Some of man's enemies.

E man who is his own worst enemy,' to use the conventional phrase, is perhaps the worst enemy to those near and dear to him that could possibly exist. An openly bad man may not succeed in winning the confidence of those about him – therefore no one is deceived, but how about the man who is his own worst enemy? He is generally a good-natured fellow enough, an amusing companion, and a sympathetic sort of person in his dealings with men and women, and he consequently draws to himself an amount of affection that afterwards causes bitter trouble to those who entertain it. I verily believe, sir, in the consideration of men who are said to be their own worst enemies, that some men who have good qualities both of head and heart are born with a so-to-speak 'cranky bone in their skins' – they are persons who couldn't be good if they tried. It may be some hereditary moral lesion. I say this because there are many great families in this country which are standing examples, from generation to generation, of moral weakness. Of course it may be the result of deficient training that a man is the worst enemy to himself. Anyhow, that man, however clever he may be, is a fool, and a dangerous fool, to those who are dependent upon him. And the worst of it is that such a man generally knows himself that he is a fool, and that, do what he would, he would not escape from the meshes of his own foolish creating.

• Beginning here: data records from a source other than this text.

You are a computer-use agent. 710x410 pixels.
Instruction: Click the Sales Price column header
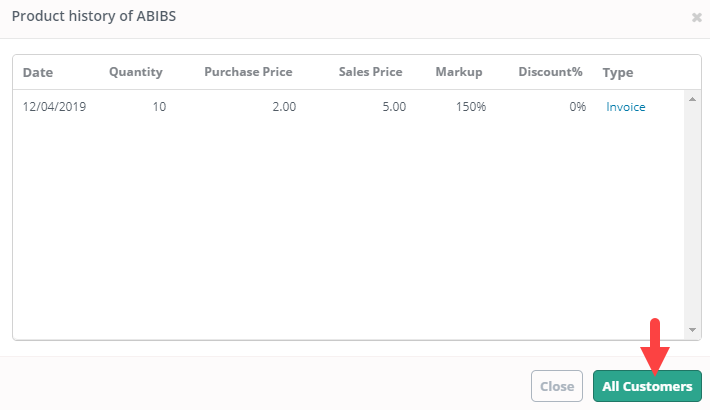click(x=370, y=72)
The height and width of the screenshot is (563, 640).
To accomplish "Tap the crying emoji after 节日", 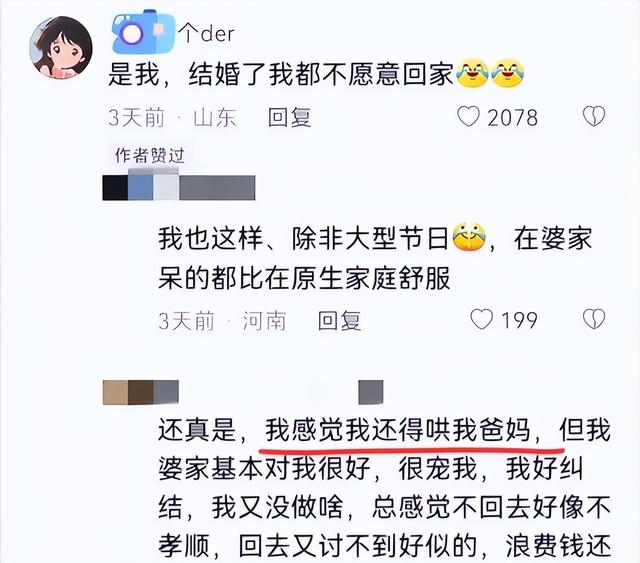I will pos(470,237).
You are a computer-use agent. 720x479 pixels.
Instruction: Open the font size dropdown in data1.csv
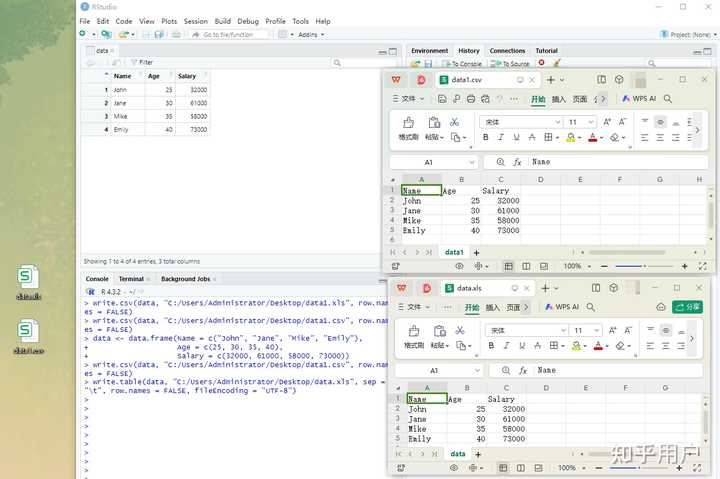[x=590, y=122]
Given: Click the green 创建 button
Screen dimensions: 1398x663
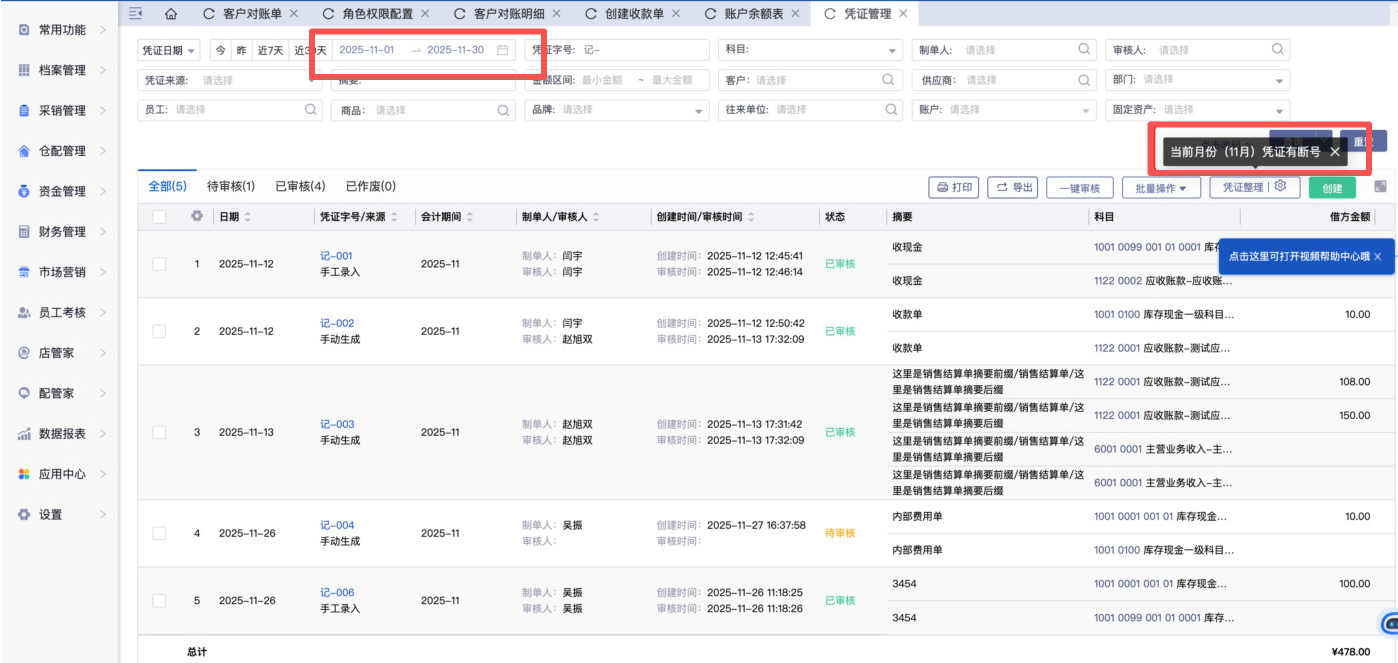Looking at the screenshot, I should (x=1332, y=188).
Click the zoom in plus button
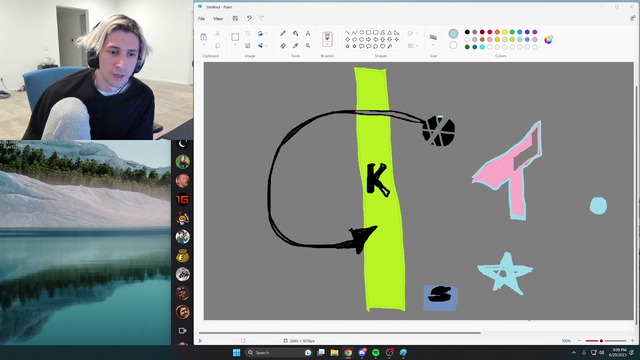Image resolution: width=640 pixels, height=360 pixels. pos(633,341)
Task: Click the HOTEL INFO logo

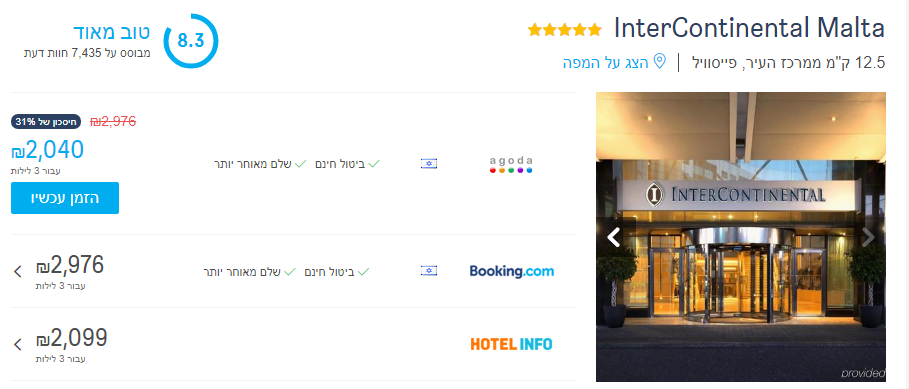Action: [x=511, y=344]
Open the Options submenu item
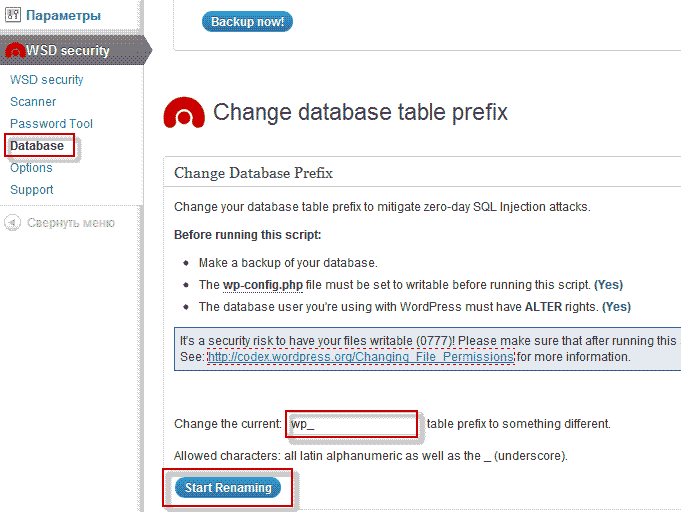This screenshot has width=681, height=512. 31,168
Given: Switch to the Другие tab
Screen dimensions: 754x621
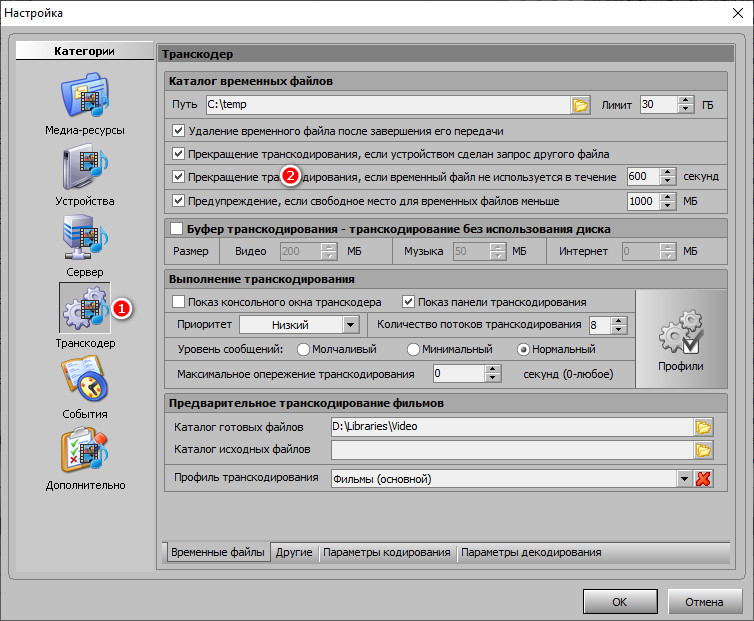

Think of the great philosophers and the splendid writers who have had this weakness of disposition. Grand writers, profound philosophers, admirable talkers capable of plumbing to the very depths of human weakness and folly, in their consideration of their fellow men, have in themselves and in their lives shown how lamentably small great men may be, how dreadfully weak men of the highest mental attributes can become. Think of Sheridan as an example. There is one letter of his in existence which is full of the most magnificent self-reproach; a letter which shows that there were occasions even when the whole world was, so to speak, at his feet, and when great men and fair women thought everything of him – that there were occasions of which he loathed himself and the evil forces in his character which kept him in perpetual debt and difficulty. Would any man dare to say that this man, the author of the finest comedy in our language and the utterer of one of the grandest speeches ever recorded, did not know full well that all the time he was a fool – an arrant ass, a man with a fearful flaw m his mental and moral constitution? Then how about the author of that other great comedy of our language, She Stoops to Conquer? Oliver Goldsmith was a fool to himself all through the chapter and knew it. And poor Charles Lamb, who would get swinishly drunk, and who was yet one of the profoundest philosophers and the most tender (how tender indeed) writers that ever put pen to paper.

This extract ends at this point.